Bolduc concludes this solo album with “Puakenikeni.” Named after an expensive, kingly Hawaiian flower, this piece is much gentler than the aggressive horn pieces that proceeded it. This time around Bolduc is blowing out a tender, subdued melody accompanied by an acoustic guitar. While her trumpet melody swings far and wide from the acoustic guitar and some percussion parts, its gentle nature makes it their perfect companion.

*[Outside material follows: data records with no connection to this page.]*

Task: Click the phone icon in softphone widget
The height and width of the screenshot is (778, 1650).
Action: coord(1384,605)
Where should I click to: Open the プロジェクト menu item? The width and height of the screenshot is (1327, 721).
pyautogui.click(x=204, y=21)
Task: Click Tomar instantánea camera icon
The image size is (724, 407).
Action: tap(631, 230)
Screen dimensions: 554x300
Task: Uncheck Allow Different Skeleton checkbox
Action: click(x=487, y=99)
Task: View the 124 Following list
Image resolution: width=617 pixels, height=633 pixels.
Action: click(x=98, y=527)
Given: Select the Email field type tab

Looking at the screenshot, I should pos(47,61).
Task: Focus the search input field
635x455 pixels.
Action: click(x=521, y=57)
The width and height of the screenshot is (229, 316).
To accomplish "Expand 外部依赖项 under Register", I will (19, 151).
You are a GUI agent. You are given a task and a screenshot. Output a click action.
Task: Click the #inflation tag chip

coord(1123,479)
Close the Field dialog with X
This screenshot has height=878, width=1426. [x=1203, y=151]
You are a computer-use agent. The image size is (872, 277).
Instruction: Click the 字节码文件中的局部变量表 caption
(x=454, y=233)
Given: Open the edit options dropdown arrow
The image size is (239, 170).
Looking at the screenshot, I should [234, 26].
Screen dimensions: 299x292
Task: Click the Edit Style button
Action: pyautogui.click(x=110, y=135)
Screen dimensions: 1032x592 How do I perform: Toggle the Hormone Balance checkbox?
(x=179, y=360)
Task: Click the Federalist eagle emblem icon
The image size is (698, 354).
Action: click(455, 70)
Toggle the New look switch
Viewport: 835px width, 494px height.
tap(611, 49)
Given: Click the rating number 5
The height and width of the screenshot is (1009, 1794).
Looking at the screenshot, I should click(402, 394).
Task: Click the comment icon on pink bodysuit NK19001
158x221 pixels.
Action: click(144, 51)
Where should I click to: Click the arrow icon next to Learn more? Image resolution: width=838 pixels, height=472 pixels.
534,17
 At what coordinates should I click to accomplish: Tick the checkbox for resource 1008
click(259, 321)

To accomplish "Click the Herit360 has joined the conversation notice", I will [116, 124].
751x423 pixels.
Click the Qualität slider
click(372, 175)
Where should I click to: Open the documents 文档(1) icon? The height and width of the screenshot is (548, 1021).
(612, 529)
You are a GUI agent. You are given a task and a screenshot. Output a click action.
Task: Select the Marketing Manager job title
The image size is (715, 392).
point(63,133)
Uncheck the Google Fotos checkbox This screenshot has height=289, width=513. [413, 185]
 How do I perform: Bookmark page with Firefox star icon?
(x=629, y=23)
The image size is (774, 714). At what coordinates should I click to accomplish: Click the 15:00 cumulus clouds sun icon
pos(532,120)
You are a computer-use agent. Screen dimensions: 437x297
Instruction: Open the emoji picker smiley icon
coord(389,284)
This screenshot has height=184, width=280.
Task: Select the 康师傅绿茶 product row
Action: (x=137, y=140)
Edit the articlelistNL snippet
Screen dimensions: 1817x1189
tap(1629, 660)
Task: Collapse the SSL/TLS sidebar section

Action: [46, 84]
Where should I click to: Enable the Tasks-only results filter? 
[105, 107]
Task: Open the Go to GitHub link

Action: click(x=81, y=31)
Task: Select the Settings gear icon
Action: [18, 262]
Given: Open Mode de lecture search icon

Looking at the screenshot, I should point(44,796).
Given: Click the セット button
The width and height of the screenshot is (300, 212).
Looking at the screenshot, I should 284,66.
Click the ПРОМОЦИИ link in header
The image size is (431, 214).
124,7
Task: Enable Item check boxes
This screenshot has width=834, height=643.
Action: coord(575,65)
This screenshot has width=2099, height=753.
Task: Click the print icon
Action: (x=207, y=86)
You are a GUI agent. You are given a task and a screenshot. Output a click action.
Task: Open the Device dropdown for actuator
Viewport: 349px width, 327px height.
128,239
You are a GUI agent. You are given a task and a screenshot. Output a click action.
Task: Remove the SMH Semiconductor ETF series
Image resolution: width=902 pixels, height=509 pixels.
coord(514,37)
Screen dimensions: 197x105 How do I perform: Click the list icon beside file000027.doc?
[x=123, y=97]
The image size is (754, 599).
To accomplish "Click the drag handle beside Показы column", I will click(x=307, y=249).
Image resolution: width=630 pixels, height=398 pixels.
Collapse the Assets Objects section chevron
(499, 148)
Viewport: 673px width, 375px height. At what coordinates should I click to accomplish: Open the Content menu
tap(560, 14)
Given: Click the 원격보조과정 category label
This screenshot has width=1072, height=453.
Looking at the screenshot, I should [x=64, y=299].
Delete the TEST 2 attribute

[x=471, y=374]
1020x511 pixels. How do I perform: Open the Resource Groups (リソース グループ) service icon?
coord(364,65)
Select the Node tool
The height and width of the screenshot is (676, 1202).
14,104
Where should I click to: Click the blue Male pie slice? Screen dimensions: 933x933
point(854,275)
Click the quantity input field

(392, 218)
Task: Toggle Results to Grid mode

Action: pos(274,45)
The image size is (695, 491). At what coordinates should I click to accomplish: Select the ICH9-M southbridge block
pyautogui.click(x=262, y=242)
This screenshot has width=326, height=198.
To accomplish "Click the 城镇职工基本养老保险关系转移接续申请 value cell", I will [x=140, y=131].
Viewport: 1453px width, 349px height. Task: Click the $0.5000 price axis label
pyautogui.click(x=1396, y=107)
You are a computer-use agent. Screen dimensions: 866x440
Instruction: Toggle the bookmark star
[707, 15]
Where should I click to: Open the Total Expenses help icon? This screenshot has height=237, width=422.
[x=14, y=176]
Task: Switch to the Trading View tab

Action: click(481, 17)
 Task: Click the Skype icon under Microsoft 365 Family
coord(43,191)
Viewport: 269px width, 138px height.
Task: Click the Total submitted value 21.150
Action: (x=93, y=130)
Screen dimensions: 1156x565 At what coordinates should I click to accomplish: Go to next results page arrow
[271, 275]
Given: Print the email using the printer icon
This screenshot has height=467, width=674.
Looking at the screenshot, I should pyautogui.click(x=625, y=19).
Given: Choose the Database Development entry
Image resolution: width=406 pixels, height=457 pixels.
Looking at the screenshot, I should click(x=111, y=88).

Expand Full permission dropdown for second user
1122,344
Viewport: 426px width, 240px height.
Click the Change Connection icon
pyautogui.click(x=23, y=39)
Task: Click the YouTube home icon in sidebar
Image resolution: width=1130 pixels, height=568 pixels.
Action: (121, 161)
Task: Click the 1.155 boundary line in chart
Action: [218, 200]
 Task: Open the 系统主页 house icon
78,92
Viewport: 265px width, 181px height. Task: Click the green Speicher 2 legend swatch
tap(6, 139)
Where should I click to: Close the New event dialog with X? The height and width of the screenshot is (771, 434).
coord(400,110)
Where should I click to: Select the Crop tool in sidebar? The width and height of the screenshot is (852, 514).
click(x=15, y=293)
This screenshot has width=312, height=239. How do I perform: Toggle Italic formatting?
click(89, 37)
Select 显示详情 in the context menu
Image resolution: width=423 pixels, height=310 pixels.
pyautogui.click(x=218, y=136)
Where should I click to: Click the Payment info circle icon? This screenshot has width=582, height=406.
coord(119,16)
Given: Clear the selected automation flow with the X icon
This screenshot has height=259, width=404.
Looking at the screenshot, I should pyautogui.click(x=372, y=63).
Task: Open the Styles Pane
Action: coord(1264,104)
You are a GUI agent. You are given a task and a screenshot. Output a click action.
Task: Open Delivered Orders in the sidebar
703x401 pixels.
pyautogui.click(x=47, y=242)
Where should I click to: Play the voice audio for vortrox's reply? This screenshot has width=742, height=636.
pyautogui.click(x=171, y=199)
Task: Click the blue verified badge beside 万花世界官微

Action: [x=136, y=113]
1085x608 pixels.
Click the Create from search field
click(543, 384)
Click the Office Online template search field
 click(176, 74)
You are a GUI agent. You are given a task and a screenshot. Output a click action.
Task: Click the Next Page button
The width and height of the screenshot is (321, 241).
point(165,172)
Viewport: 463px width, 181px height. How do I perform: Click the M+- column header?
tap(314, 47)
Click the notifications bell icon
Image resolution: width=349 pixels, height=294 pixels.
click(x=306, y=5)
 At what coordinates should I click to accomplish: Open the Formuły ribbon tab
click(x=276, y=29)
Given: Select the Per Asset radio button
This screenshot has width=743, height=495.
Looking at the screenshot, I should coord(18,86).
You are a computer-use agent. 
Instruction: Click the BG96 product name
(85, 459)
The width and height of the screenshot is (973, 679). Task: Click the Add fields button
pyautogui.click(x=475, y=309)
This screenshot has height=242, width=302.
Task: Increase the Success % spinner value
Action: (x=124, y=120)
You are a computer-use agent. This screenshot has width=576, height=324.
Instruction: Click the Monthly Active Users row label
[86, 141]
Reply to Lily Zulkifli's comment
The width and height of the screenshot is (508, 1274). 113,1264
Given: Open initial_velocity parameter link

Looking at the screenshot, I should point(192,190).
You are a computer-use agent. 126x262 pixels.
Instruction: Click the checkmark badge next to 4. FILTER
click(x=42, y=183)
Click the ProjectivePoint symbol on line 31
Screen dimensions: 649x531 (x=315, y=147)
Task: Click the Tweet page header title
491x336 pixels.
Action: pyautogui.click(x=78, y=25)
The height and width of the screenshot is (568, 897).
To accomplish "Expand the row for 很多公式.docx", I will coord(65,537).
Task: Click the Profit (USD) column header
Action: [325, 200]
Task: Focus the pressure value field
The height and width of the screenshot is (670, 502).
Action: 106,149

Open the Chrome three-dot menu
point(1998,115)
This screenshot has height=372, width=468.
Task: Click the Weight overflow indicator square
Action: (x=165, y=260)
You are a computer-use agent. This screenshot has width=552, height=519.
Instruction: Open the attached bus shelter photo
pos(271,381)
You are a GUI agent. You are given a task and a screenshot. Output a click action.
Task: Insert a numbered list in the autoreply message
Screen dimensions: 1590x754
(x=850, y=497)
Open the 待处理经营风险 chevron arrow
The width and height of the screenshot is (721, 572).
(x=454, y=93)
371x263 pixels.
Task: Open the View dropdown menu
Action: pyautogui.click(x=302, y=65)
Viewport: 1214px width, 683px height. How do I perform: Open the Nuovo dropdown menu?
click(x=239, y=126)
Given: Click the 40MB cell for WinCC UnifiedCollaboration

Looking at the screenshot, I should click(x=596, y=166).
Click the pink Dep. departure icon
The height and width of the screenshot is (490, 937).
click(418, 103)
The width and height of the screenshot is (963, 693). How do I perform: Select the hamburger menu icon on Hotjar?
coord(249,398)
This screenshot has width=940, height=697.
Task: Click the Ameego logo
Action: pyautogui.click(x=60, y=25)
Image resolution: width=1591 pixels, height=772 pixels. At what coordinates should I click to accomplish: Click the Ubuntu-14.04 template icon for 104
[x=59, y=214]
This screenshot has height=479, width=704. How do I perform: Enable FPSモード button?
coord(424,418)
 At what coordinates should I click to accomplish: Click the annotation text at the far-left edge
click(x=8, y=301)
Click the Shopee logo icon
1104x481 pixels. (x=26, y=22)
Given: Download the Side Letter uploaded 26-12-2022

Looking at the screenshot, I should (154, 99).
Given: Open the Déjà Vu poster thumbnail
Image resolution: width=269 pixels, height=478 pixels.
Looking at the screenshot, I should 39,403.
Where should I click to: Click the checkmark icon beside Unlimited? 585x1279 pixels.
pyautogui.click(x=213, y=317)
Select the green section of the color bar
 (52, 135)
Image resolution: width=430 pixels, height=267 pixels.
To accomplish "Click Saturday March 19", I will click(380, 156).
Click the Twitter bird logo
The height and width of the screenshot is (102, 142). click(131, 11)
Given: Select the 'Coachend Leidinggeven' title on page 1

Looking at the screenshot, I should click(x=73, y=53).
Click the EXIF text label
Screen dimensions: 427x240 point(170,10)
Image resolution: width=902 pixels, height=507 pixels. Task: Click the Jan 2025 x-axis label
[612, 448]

It also shows the wide array of possibilities with Bolduc’s horn.

Bolduc has come up with a masterwork of instrumental music to showcase her exquisite skills as a trumpeter. She has wisely selected some standards to share her tastes and showcase her work with new arrangements. Most importantly, her original compositions reveal a truly superb musician in the larger sense of the word. Bolduc is a first rate artist on all levels.